* **THE TASK**
Tell how many lines of the data include the word "Italia". Nothing but the number belongs in the answer.

RECORDS SHOWN: Begin

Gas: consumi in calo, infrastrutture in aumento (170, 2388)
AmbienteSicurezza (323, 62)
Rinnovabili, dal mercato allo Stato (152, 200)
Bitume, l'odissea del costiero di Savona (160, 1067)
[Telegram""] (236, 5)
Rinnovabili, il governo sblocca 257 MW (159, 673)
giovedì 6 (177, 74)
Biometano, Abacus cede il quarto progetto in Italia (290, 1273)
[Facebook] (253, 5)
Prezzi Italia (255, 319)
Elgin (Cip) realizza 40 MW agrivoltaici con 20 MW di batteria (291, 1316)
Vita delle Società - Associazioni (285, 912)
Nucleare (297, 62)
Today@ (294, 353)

RECORDS SHOWN: End
RECORDS SHOWN: Begin

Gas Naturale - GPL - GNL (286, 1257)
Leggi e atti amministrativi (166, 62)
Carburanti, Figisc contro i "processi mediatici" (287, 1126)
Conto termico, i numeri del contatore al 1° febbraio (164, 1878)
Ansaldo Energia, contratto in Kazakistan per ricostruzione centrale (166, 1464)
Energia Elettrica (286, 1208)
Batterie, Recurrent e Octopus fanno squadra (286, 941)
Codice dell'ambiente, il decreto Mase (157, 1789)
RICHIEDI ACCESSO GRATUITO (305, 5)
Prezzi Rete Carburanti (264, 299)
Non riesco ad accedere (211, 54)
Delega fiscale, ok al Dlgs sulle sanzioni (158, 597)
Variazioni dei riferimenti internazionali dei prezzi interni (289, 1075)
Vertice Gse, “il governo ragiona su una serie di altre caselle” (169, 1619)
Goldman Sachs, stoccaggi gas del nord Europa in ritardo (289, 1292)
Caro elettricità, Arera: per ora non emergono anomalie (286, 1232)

RECORDS SHOWN: End

* **RESULT**
2